> DOCUMENT SEGMENT:

[Start of Attachment]

I'm trying to run it on Windows, via poetry. CUDA and torch work in other parts of this project, within the same env.

My pyproject.toml

[tool.poetry]
(...)

[tool.poetry.dependencies]
python = "^3.12"
pellets = "^0.1.0"
nvidia-cuda-runtime-cu12 = "^12.4.99"
faiss-gpu = {version = "^1.7.2", platform = "windows"}

[tool.poetry.group.download.dependencies]
requests = "^2.31.0"
wget = "^3.2"
pylatexenc = {version = "^3.0a21", allow-prereleases = true}
pypdf = "^4.1.0"
pymupdf = "^1.23.26"
pillow = "^10.2.0"
beautifulsoup4 = "^4.12.3"

[tool.poetry.group.text_processing.dependencies]
pdf2image = "^1.17.0"
pytesseract = "^0.3.10"
pypdf2 = "^3.0.1"
colbert-ai = "^0.2.19"
ragatouille = "^0.0.8.post2"

[tool.poetry.group.transcriptions.dependencies]
torch = {version = "^2.2.0+cu121", source = "pytorch"}
torchvision = {version = "^0.17.0+cu121", source = "pytorch"}
pendulum = {git = "https://github.com/sdispater/pendulum.git"}
mutagen = "^1.47.0"
openai-whisper = {git = "https://github.com/openai/whisper.git"}
whisperx = {git = "https://github.com/m-bain/whisperx.git"}
ctranslate2 = "^4.1.0"

[[tool.poetry.source]]
name = "pytorch"
url = "https://download.pytorch.org/whl/cu118"
priority = "supplemental"

[End of Attachment]

> STORED DATA:

[Start of Attachment]

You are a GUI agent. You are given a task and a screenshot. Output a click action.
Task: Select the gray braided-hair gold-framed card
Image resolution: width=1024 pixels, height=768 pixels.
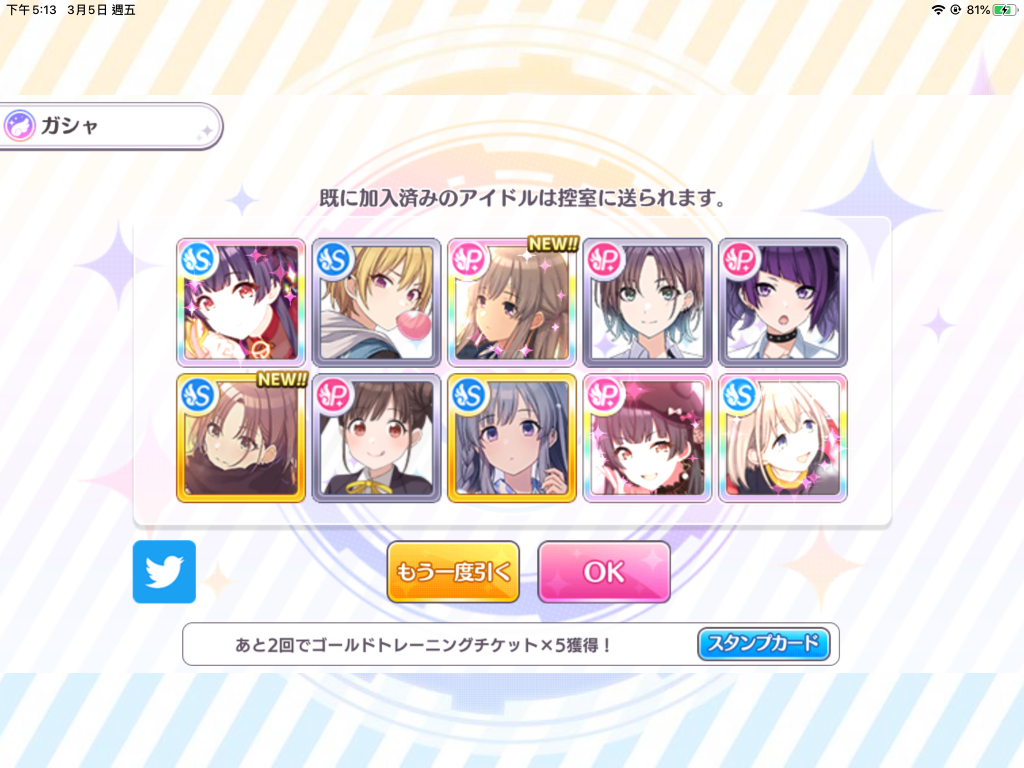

[End of Attachment]

> TO DO:
**A.** In the poetry configuration post, what priority is given to the source named "pytorch"?
**B.** Continue the poetry configuration post, starting right after its final line.
The listing that comes after the poetry configuration post is separate material with no connection to it.

> ANSWERS IN ORDER:
**A.** supplemental

**B.**
[build-system]
requires = ["poetry-core"]
build-backend = "poetry.core.masonry.api"

That's my first interaction with the library, so I hope I provided all the relevant information.

bclavie commented 7 months ago

This isn't directly a problem with RAGatouille, rather it seems to be due to how Windows is attempting to build the custom C++ code. We don't "officially" aim to support Windows, but I think many have been managing to run it, at least using WSL2. I'm not super familiar with Windows, but the problem does seem to be with a library needed to build this extension not having its DLL present -- maybe it could be fixed by installing/updating VS Code C++ tools?

teleoflexuous commented 7 months ago

Thanks for update! As far as I know C++ in Windows is handled by components coming with Visual Studio and I couldn't find anything in terms of VS Code C++ tools that would affect it. I might have missed something, but in my limited interactions with C++ that was the case.

I did try updating Visual Studio and the script fails in the same way. I needed to run it without WSL2 this time, but that's on me I guess. I understand you're not supporting Windows currently.

Thanks again!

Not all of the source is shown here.